▶ **PROBLEM TO WORK ON**
Excluding pictures, retype the line with "You are a GUI" and each line that follows it to the end of the data below, word for word.

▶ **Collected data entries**
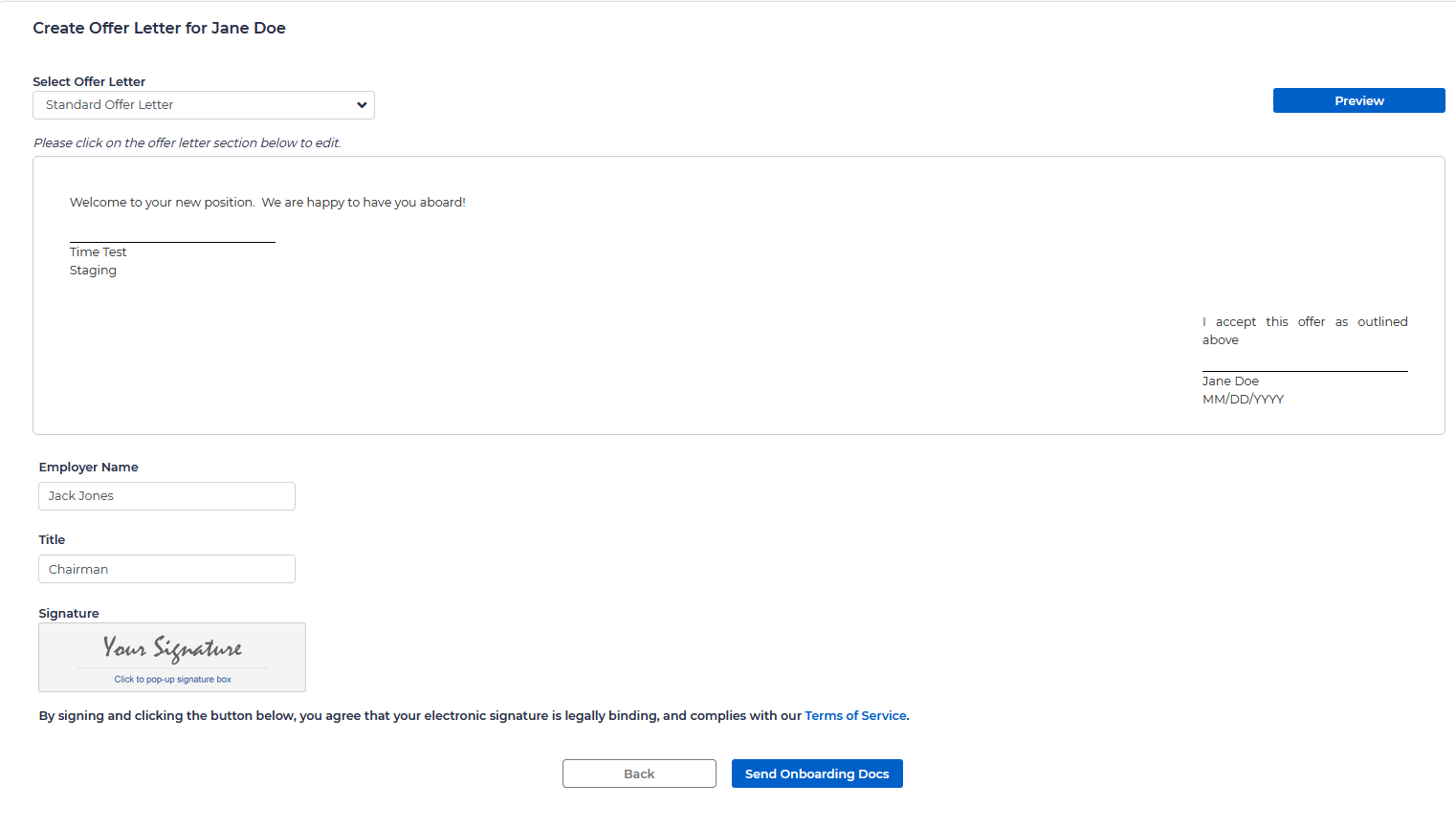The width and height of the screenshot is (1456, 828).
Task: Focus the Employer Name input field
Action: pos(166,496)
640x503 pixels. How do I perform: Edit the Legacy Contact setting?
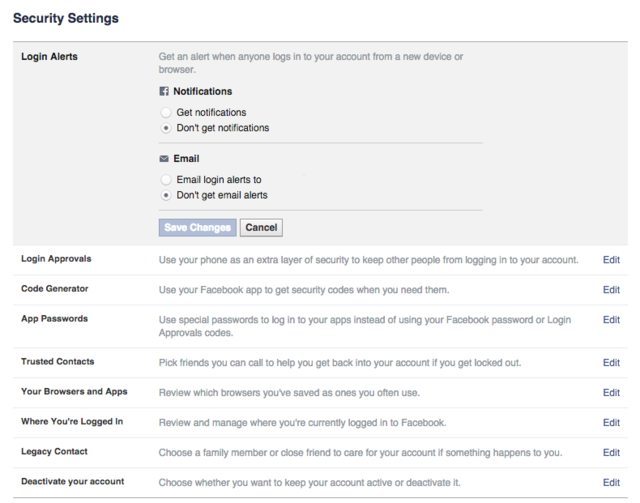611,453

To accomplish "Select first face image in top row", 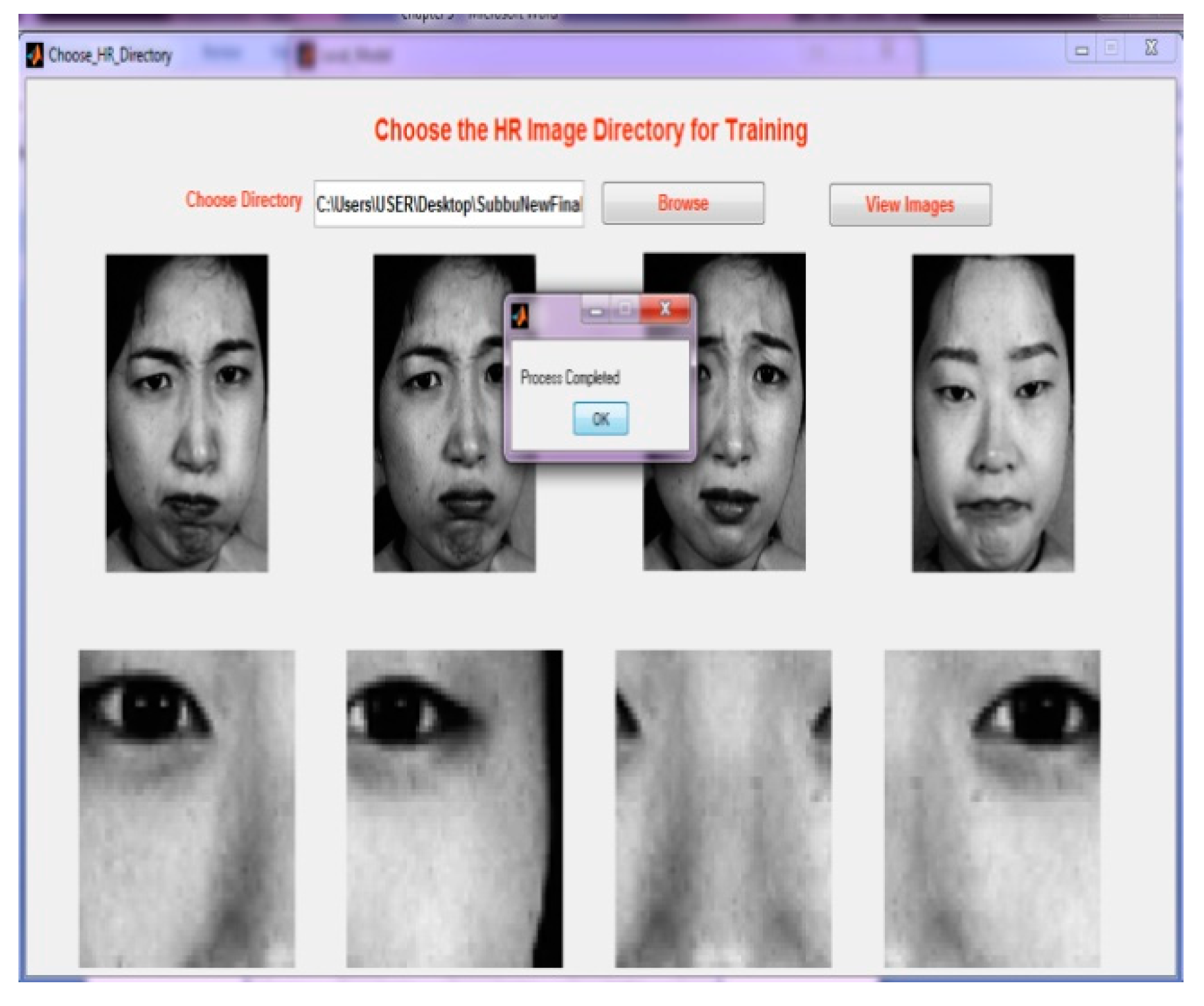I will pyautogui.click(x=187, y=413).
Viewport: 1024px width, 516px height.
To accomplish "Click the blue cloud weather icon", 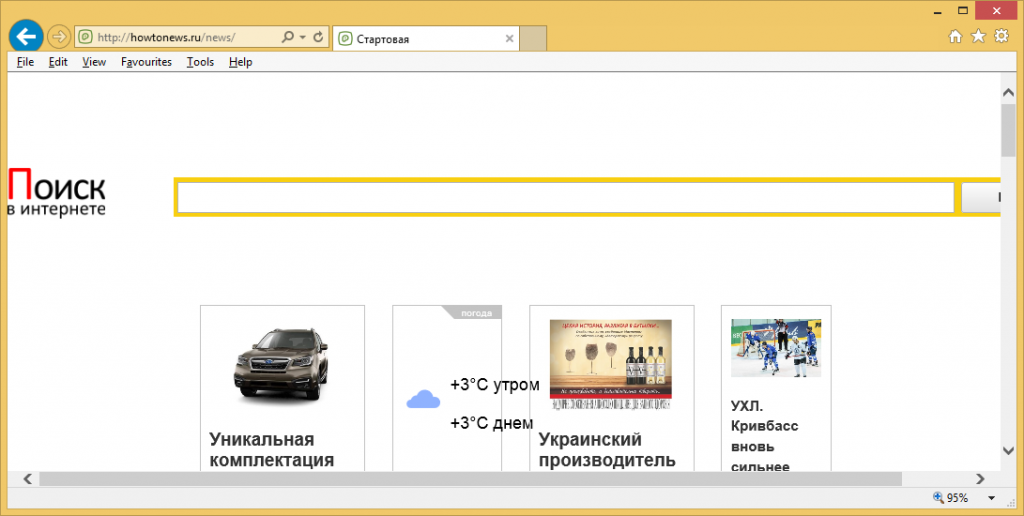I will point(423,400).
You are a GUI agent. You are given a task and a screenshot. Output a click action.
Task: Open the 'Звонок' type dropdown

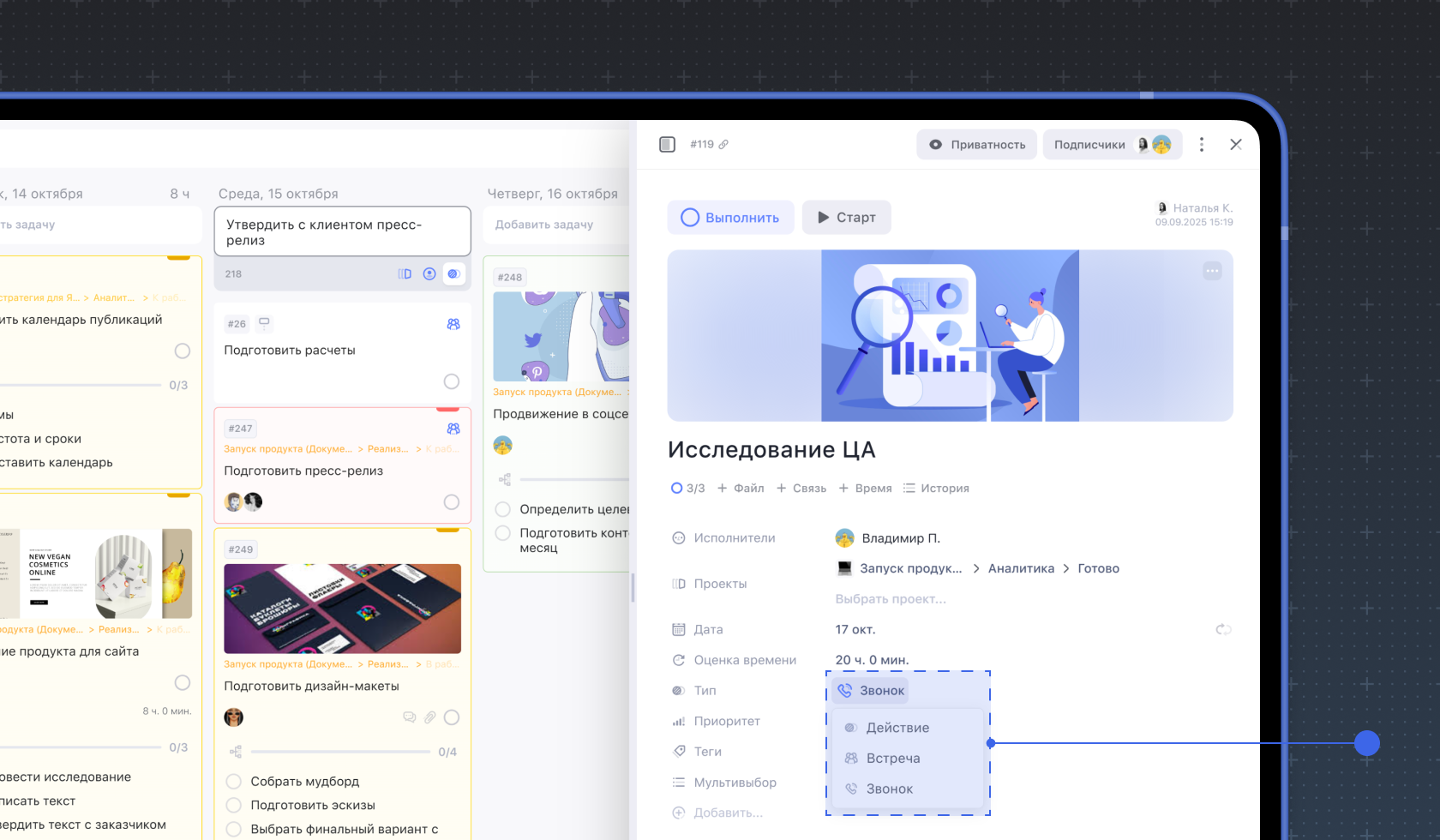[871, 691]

▶ **ANSWER TO THIS PROBLEM**
You are a GUI agent. You are given a task and a screenshot. Output a click action.
Task: Open the 'Звонок' type dropdown

[871, 691]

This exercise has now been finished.